If you're buying a home, one of the first choices you'll face is whether to arrange the mortgage yourself or use a mortgage broker. Plenty of people aren't quite sure what a broker actually does, whether they cost money, or whether they're worth it. Here's the plain-English version.
What is a mortgage broker?
A mortgage broker is a qualified adviser who helps you find and apply for a mortgage. Rather than you approaching lenders one by one, the broker looks across a range of deals, recommends ones that fit your circumstances, and handles much of the application legwork. Think of them as a guide through a process that's otherwise full of jargon, paperwork and lender-specific rules.
What does a mortgage broker actually do?
- Assesses your situation — your income, deposit, outgoings and credit position, to work out what you can realistically borrow.
- Searches the market — comparing deals and, importantly, knowing which lenders are likely to accept your particular circumstances (self-employed, smaller deposit, and so on).
- Recommends a mortgage — explaining why a particular deal suits you, not just the headline rate.
- Handles the application — preparing paperwork, liaising with the lender, and helping avoid the errors that cause delays or rejections.
Are all brokers the same?
Not quite. Some are “whole of market,” meaning they can look across most available lenders; others are tied to a limited panel. It's worth asking which one you're dealing with, because it affects how wide their search really is. All UK mortgage brokers must be authorised and regulated by the Financial Conduct Authority (FCA) — you can check a firm on the FCA register.
Do mortgage brokers charge a fee?
It varies. Some brokers charge you a fee, some are paid a commission by the lender, and some do both — they should always tell you upfront how they're paid. A broker being “fee-free” to you doesn't mean they work for nothing; they're usually earning commission from the lender instead. Neither model is automatically better; what matters is that the cost is clear and the advice genuinely fits you.
Do you actually need one?
You don't have to use a broker — you can go direct to lenders yourself. A broker tends to be most useful when your situation is anything other than straightforward: a smaller deposit, self-employment, a mixed credit history, or simply being a first-time buyer who wants someone to explain the process. If you're confident, have a clean profile and time to compare deals, going direct can work too. Our mortgage calculator can help you get a feel for repayments either way.
The practical takeaway
A mortgage broker is a regulated adviser who finds and arranges a suitable mortgage for you, handling the market search and the paperwork. They can genuinely simplify a stressful process, especially for first-time buyers or anyone with a less-standard situation — just make sure you understand how yours is paid and whether they search the whole market. If you're still building your deposit, see our guide on saving for a house deposit.

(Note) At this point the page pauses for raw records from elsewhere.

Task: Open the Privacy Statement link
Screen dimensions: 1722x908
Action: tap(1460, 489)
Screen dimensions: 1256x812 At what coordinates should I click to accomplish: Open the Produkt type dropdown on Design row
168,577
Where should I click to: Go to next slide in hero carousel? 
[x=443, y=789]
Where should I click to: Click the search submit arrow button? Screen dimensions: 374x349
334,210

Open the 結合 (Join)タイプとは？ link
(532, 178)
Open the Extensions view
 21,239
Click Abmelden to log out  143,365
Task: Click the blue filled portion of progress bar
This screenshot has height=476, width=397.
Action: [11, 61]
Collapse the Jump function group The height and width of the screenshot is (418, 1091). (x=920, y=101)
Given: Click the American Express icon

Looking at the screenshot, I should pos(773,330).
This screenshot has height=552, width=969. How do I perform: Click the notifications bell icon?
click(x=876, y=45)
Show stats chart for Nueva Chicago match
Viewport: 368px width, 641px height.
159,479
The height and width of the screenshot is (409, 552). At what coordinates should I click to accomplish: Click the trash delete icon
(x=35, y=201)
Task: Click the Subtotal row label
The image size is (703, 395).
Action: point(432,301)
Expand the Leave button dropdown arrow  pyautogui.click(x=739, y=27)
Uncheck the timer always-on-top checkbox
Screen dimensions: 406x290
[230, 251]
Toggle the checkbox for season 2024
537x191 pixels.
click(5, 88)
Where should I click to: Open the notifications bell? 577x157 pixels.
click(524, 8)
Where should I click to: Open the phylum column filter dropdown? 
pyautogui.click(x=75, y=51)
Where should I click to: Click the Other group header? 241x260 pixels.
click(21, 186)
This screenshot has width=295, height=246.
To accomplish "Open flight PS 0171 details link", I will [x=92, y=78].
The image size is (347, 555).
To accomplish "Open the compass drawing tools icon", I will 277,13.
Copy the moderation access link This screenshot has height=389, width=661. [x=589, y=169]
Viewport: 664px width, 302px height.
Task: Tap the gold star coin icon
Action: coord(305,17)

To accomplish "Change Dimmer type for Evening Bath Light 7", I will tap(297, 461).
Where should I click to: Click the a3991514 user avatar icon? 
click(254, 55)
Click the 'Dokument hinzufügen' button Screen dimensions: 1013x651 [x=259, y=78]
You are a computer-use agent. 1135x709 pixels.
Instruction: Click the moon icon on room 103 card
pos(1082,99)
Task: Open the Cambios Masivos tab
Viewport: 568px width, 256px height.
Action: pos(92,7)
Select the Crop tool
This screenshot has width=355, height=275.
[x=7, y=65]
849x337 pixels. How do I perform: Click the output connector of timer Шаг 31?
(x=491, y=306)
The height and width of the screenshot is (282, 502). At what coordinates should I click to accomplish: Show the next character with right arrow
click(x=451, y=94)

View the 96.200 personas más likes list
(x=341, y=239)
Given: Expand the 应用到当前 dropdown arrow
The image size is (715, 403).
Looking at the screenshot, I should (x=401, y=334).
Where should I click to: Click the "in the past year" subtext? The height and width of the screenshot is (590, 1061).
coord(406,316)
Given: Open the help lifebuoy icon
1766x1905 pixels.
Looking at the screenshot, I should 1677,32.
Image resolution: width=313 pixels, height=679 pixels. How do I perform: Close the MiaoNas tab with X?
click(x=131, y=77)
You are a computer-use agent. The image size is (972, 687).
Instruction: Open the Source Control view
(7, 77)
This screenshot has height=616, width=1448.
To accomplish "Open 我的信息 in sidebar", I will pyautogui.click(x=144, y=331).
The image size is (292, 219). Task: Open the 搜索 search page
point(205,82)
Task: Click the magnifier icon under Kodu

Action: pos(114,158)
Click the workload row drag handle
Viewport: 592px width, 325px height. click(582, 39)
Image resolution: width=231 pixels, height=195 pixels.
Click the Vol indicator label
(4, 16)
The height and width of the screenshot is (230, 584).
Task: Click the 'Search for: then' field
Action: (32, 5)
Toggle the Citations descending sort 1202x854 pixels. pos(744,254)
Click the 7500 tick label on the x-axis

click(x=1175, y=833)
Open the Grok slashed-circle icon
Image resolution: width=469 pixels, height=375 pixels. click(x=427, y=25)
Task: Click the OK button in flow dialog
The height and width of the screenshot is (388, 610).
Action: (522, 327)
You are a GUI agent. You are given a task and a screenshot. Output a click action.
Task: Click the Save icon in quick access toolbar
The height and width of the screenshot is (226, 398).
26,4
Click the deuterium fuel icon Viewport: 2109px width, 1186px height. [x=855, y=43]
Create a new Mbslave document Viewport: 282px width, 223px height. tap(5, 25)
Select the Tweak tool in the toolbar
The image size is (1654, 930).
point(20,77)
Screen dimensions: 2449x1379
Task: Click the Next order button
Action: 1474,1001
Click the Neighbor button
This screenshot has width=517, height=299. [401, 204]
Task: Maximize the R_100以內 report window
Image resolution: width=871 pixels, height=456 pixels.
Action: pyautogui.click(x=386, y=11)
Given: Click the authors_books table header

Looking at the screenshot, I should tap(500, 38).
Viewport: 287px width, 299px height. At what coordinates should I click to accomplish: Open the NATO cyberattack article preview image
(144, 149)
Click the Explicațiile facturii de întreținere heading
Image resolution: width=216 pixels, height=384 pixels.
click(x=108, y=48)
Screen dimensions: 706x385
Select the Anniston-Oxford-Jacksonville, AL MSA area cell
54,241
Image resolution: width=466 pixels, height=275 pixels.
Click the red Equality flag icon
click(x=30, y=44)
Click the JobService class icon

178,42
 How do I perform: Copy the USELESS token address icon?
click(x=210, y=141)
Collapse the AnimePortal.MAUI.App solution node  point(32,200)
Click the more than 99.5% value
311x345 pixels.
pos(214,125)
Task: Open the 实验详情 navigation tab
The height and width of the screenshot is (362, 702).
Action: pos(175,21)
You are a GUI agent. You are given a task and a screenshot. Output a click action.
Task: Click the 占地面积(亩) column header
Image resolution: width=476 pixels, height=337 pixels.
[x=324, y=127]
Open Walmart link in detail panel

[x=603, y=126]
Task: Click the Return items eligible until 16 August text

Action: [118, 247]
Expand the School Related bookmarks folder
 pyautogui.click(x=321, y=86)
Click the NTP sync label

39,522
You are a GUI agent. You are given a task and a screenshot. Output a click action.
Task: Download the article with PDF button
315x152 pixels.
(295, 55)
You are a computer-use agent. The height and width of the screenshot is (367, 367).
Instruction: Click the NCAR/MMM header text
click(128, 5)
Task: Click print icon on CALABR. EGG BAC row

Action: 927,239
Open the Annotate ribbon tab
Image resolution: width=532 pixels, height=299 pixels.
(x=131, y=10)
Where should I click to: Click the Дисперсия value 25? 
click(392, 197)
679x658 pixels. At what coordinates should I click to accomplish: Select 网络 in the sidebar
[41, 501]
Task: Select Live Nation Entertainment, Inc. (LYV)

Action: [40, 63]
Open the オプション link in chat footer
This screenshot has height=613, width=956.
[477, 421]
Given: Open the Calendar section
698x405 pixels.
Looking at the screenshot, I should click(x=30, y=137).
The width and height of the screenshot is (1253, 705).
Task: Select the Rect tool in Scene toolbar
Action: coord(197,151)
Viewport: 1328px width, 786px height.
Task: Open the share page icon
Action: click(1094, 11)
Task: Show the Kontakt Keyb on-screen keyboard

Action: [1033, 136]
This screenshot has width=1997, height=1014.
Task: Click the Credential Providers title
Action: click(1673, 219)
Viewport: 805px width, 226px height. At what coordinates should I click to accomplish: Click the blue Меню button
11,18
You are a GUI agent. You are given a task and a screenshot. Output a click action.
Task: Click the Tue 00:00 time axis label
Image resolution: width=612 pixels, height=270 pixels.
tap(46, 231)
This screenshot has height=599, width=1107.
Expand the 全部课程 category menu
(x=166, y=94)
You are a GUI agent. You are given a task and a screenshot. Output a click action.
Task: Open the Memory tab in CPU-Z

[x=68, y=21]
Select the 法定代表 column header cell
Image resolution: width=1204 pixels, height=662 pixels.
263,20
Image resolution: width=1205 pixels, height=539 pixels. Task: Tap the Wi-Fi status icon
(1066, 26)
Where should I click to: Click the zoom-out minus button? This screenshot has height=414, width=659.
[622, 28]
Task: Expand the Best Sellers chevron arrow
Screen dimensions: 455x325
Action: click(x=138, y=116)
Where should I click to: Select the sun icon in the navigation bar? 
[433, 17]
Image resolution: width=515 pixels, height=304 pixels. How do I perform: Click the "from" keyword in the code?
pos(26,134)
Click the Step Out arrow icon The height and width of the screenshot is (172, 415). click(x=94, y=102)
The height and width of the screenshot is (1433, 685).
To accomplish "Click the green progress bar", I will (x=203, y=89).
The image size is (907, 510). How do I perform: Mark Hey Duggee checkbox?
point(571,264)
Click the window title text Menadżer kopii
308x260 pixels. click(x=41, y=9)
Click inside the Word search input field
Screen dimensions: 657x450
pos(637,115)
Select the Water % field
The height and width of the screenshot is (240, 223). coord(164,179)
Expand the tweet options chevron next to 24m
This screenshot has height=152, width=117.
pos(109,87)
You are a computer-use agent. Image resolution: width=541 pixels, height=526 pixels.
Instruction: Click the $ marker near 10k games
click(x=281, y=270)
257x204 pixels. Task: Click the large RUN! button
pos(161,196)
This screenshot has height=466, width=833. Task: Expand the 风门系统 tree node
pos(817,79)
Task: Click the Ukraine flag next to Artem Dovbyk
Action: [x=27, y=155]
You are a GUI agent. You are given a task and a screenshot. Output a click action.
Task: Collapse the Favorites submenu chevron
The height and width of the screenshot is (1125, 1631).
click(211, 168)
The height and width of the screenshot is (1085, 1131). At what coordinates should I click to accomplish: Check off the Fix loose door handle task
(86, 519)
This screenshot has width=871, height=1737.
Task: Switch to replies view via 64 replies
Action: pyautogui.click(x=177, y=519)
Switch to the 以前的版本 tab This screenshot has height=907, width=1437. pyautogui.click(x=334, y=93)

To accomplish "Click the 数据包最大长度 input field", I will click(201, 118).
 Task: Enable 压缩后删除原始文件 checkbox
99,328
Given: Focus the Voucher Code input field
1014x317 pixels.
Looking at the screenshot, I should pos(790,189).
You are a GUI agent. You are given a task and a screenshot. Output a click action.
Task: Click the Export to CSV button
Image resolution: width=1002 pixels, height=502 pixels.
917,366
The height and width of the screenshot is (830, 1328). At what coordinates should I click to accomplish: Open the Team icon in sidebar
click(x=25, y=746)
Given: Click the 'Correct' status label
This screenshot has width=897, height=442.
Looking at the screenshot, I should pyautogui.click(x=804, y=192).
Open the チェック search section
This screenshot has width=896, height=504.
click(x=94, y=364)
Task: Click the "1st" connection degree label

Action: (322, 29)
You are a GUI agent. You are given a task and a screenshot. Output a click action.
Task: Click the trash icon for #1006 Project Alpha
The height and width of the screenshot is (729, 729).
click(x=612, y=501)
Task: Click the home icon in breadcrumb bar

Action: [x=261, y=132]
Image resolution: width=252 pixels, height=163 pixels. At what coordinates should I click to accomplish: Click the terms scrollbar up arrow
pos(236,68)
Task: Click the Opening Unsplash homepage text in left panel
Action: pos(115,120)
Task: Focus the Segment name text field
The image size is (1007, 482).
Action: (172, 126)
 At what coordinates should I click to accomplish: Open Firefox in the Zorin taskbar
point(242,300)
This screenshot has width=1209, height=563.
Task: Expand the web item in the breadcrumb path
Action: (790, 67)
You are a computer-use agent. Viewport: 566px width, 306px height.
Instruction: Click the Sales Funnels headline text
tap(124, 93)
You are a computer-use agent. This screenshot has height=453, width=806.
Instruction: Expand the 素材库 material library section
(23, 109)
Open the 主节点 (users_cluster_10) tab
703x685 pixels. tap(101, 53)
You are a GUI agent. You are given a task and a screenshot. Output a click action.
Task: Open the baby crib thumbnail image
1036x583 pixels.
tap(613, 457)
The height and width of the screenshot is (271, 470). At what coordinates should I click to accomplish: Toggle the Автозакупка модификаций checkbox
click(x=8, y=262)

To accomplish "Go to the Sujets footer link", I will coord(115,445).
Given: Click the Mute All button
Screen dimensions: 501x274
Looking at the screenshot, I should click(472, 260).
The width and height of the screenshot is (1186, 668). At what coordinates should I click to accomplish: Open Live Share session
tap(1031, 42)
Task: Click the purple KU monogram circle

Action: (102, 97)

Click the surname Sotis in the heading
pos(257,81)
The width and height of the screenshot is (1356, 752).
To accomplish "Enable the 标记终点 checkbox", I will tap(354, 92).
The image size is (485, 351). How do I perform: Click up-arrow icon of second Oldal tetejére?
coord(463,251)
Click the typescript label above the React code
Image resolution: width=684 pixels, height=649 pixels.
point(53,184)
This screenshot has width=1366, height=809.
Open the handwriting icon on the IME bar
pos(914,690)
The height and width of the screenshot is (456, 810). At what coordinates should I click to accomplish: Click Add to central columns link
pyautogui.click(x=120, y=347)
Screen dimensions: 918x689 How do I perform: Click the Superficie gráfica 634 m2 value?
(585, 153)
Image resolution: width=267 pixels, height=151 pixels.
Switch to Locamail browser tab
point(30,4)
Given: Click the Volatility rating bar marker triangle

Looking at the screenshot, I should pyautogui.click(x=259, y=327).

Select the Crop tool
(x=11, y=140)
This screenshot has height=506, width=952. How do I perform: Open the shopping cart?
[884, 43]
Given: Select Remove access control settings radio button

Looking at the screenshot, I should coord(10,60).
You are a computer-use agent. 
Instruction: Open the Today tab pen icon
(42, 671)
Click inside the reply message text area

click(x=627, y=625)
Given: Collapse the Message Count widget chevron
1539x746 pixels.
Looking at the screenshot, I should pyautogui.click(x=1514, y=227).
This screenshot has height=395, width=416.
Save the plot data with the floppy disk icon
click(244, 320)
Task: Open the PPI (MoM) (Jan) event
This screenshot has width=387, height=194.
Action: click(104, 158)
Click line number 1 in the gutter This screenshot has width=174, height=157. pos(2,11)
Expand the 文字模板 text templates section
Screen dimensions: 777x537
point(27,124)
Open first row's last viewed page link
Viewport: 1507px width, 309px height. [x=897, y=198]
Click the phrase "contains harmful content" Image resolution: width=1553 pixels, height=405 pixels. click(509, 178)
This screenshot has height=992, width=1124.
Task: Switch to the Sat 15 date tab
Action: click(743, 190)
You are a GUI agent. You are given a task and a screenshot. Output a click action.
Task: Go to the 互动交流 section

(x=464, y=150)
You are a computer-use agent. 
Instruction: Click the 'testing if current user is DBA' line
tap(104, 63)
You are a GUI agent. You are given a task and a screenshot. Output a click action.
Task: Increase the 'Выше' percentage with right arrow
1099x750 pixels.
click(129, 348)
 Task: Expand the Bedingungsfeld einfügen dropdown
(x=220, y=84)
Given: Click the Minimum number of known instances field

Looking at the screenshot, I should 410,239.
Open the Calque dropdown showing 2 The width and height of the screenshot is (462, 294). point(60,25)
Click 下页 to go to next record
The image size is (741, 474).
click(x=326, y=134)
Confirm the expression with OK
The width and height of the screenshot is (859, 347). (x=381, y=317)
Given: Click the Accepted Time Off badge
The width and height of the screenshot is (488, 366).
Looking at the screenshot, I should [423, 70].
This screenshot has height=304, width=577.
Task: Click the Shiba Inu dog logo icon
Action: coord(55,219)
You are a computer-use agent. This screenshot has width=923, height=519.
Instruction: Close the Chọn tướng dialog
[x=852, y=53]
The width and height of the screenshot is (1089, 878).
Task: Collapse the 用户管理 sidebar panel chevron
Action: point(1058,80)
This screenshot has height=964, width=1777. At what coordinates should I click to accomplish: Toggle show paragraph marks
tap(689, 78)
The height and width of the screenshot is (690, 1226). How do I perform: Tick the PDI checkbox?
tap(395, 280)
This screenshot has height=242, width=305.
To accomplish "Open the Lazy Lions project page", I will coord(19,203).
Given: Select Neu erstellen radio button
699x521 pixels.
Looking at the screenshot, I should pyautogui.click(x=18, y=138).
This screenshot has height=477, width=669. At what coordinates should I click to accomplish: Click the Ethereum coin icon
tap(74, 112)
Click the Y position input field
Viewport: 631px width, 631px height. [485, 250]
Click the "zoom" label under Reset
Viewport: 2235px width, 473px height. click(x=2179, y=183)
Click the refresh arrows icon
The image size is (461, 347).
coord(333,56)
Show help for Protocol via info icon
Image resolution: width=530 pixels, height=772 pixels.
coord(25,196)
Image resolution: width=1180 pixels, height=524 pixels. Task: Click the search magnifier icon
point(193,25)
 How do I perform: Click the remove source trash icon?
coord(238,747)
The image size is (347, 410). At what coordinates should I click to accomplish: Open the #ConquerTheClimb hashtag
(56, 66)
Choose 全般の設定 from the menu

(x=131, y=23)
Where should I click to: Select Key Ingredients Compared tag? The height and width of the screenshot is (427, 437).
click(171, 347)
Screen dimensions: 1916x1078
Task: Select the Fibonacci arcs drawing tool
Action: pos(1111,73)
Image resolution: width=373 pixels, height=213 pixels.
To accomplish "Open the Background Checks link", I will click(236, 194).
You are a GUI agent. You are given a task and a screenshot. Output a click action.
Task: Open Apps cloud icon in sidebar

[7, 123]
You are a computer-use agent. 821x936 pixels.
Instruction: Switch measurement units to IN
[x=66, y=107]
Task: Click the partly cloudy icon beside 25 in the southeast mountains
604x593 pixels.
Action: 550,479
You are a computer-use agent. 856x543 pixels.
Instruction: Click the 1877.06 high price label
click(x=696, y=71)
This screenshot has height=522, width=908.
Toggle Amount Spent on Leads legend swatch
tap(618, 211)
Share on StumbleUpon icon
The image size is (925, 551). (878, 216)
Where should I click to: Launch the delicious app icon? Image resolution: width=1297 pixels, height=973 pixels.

Frequently asked questions
What does a mortgage broker do?+
A mortgage broker assesses your finances, searches the mortgage market for deals that fit your circumstances, recommends a suitable one, and handles much of the application paperwork and liaison with the lender. They're essentially a qualified guide through the mortgage process.
Do mortgage brokers charge a fee?+
It varies. Some charge you a fee, some are paid commission by the lender, and some do both — they must tell you upfront how they're paid. “Fee-free” to you usually means they earn commission from the lender instead. What matters is that the cost is clear and the advice suits you.
Do I need a mortgage broker?+
You don't have to use one — you can go direct to lenders. A broker is most useful when your situation isn't straightforward: a smaller deposit, self-employment, a mixed credit history, or being a first-time buyer who wants the process explained. With a clean profile and time to compare, going direct can also work.
Are mortgage brokers regulated in the UK?+
Yes. All UK mortgage brokers must be authorised and regulated by the Financial Conduct Authority (FCA). You can check whether a firm is authorised on the FCA register before using them.
What's the difference between a whole-of-market and a tied broker?+
A whole-of-market broker can look across most available lenders, while a tied broker only works with a limited panel. It's worth asking which you're dealing with, as it affects how wide their search for a deal really is.